Neuro-Symbolic Continual Learning: Overview and Insights

The paper "Neuro-Symbolic Continual Learning: Knowledge, Reasoning Shortcuts and Concept Rehearsal" presents an exploration of the interplay between neuro-symbolic tasks and continual learning methodologies. The authors investigate the challenge of Neuro-Symbolic Continual Learning (NeSy-CL), where a model needs to solve a series of tasks that necessitate the mapping of sub-symbolic inputs to high-level symbolic concepts and the computation of predictions that are consistent with prior knowledge.

Key Insights

The paper starts with the assertion that traditional continual learning approaches fail to leverage prior knowledge efficiently and often succumb to catastrophic forgetting, a condition where previously learned information is lost upon learning new tasks. Neuro-symbolic architectures, while adept at reasoning with high-level concepts, also face challenges as they often rely on stability in the semantics of these concepts across tasks.

Challenges in NeSy-CL

The crux of the problem identified by the authors is twofold:

  1. Catastrophic Forgetting and Reasoning Shortcuts: Even when neuro-symbolic models are augmented with continual learning strategies, they suffer from reasoning shortcuts. This refers to models leveraging spurious correlations that appear in training data to make predictions that technically satisfy the knowledge, but eventually distort the true semantics of the concepts.
  2. Stable Semantic Concepts: The paper postulates that while concepts in neuro-symbolic tasks differ, the semantics of these concepts should remain consistent. This stability is often undermined in continual learning scenarios where data distributions change across tasks.

Proposed Solution: cool

To address these challenges, the authors propose "cool", a COncept-level cOntinual Learning strategy. cool is designed to acquire high-quality concepts and retain their semantics over time by:

  1. Minimal Concept Supervision: Introducing a small number of task examples with concept supervision to quickly zero in on high-quality concepts.
  2. Concept Rehearsal: Implementing a rehearsal strategy that maintains the integrity of learned concepts across tasks, thus avoiding reasoning shortcuts. This strategy utilizes a penalty term in the training loss that enforces the stability of concept distributions across tasks.
  3. Continual Strategy Compatibility: cool can be integrated with various neuro-symbolic architectures, making it a versatile tool in continual learning scenarios.

Empirical Evaluation

The authors test cool across three novel benchmarks specifically designed for NeSy-CL. Their experiments highlight the advantages of cool in:

  • Facilitating High Concept and Label Accuracy: By preserving the intended semantics of concepts better than state-of-the-art methods.
  • Enhancing Forward and Backward Transfer Performance: Showing substantial improvement in retaining knowledge from past tasks and transferring learned concepts to new tasks.

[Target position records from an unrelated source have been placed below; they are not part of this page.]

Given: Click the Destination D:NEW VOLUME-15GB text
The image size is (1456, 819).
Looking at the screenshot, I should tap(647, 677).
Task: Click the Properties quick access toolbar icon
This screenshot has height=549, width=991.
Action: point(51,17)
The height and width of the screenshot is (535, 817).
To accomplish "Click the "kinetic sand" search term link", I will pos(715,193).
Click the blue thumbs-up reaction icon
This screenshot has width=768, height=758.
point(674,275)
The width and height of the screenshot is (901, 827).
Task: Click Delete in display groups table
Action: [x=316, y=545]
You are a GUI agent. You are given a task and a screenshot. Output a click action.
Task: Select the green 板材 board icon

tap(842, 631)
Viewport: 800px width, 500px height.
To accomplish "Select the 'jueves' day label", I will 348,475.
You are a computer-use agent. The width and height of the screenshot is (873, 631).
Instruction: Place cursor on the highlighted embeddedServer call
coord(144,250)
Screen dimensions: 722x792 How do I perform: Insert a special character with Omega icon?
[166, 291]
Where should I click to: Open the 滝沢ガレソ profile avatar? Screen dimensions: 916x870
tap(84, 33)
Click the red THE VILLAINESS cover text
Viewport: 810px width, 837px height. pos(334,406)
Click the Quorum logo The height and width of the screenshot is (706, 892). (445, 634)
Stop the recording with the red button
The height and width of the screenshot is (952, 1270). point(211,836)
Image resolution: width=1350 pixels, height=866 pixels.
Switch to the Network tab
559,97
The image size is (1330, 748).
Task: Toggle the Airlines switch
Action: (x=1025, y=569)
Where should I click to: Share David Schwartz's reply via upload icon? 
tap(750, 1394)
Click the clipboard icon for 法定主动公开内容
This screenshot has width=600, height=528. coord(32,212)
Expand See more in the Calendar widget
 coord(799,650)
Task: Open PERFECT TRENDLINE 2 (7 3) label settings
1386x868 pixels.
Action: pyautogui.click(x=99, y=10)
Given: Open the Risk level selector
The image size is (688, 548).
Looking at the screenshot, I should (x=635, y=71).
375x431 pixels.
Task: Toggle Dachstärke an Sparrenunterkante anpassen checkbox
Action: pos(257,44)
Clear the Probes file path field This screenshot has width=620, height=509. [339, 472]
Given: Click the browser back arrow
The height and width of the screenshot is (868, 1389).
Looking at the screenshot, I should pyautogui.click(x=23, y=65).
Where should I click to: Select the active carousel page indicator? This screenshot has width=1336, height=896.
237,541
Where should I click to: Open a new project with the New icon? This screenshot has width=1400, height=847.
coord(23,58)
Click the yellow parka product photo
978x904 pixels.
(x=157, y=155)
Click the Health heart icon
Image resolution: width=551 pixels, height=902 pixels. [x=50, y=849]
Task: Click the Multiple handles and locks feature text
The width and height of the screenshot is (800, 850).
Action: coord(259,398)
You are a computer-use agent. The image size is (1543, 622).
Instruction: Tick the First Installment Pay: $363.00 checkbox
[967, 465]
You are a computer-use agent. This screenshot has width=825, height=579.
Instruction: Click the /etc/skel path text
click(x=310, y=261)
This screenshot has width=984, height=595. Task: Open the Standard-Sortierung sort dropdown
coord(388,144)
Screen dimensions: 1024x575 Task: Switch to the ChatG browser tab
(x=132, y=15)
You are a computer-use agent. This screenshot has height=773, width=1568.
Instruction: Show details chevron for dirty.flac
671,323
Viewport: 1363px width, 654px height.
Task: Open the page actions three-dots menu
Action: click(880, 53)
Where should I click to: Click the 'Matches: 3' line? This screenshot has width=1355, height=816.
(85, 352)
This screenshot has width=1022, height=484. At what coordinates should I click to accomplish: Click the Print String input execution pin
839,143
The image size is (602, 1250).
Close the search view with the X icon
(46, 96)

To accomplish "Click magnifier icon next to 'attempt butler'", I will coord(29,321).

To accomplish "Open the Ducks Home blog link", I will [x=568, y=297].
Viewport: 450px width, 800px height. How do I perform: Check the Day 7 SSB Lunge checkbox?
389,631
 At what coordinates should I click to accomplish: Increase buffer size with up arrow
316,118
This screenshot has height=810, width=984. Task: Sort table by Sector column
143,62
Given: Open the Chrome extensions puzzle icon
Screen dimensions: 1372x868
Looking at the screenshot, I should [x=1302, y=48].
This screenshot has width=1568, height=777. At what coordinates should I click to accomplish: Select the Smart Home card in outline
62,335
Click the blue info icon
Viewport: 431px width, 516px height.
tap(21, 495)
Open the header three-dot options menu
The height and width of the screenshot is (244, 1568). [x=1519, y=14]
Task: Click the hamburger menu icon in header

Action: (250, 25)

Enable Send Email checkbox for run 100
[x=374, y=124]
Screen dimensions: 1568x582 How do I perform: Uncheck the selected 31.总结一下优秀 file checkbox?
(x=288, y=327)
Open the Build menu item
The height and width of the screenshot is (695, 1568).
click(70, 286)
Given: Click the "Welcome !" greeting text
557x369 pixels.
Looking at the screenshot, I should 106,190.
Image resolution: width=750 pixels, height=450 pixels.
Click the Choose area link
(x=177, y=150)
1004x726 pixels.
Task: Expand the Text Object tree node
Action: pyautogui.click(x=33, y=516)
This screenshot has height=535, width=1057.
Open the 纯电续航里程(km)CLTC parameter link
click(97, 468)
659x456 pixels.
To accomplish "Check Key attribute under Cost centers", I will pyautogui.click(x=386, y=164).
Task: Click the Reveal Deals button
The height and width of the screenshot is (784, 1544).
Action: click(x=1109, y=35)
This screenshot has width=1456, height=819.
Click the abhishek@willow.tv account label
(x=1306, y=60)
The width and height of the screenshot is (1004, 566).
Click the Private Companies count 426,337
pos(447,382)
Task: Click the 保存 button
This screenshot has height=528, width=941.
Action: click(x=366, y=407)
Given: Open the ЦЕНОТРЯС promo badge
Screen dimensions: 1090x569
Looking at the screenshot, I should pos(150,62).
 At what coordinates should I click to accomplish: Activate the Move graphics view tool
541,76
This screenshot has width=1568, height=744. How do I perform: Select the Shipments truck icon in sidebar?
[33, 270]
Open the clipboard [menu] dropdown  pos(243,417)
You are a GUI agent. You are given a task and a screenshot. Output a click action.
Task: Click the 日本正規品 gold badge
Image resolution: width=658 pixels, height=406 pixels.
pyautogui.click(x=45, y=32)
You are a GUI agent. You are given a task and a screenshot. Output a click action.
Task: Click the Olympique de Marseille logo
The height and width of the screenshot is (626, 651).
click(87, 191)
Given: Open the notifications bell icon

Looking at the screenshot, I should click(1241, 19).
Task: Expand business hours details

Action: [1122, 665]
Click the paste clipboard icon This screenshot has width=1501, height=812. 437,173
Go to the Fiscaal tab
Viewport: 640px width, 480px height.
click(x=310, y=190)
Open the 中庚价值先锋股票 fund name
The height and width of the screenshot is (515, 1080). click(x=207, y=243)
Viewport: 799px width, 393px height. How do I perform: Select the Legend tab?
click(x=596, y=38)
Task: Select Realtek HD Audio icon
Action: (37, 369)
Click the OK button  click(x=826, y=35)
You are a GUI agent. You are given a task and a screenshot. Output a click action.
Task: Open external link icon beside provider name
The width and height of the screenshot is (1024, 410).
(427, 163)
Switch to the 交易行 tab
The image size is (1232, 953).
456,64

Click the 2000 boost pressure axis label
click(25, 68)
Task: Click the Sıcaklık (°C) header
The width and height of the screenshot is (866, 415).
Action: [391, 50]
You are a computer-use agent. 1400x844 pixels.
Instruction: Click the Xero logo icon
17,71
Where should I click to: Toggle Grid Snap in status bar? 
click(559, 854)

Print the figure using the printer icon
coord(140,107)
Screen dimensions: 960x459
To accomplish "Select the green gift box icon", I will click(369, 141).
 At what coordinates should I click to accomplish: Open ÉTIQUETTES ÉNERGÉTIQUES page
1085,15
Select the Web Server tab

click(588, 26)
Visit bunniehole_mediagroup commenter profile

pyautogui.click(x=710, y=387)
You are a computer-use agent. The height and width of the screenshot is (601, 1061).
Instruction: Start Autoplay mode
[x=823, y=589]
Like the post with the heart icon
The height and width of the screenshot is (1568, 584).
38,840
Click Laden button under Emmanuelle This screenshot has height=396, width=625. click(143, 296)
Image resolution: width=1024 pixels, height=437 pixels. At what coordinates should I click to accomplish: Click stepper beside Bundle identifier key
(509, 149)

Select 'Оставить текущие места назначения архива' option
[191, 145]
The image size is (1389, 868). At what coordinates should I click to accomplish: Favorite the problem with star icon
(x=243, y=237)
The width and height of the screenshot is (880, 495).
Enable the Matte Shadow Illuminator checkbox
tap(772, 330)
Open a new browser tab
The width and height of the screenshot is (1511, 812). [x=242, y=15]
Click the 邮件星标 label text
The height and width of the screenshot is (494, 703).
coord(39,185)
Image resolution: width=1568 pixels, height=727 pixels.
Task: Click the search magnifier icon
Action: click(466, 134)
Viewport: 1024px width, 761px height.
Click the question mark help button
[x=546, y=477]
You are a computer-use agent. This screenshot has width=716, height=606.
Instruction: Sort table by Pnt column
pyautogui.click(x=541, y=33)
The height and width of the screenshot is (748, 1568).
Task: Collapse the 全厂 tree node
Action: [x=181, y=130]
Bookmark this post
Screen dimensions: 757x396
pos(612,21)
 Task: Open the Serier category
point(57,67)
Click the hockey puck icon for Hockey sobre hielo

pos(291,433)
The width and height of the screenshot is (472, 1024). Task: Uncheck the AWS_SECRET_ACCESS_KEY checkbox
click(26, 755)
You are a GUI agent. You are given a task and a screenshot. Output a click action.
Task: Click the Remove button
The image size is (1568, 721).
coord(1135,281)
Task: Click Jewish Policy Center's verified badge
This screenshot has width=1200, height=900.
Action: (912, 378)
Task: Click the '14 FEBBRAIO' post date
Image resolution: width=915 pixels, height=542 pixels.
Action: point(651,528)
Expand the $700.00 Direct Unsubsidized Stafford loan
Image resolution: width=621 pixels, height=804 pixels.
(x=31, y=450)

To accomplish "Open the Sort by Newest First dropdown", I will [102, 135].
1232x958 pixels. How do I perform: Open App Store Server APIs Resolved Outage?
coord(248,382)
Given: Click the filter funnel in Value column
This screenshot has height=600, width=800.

Implications and Future Directions

Practically, cool implies that minimal concept annotation can substantially alleviate the challenges of catastrophic forgetting and reasoning shortcuts. Theoretically, it offers a new perspective on integrating knowledge consistency with continual learning architectures. Future research could extend this work by exploring how cool can be adapted to even more diverse types of neuro-symbolic models and how it scales with more complex reasoning tasks.

In conclusion, the paper sheds light on the intricate dynamics of neuro-symbolic continual learning tasks and proposes an effective solution to mitigate common pitfalls associated with task-specific reasoning shortcuts and concept drift, offering a potentially impactful method for continual learning applications in AI.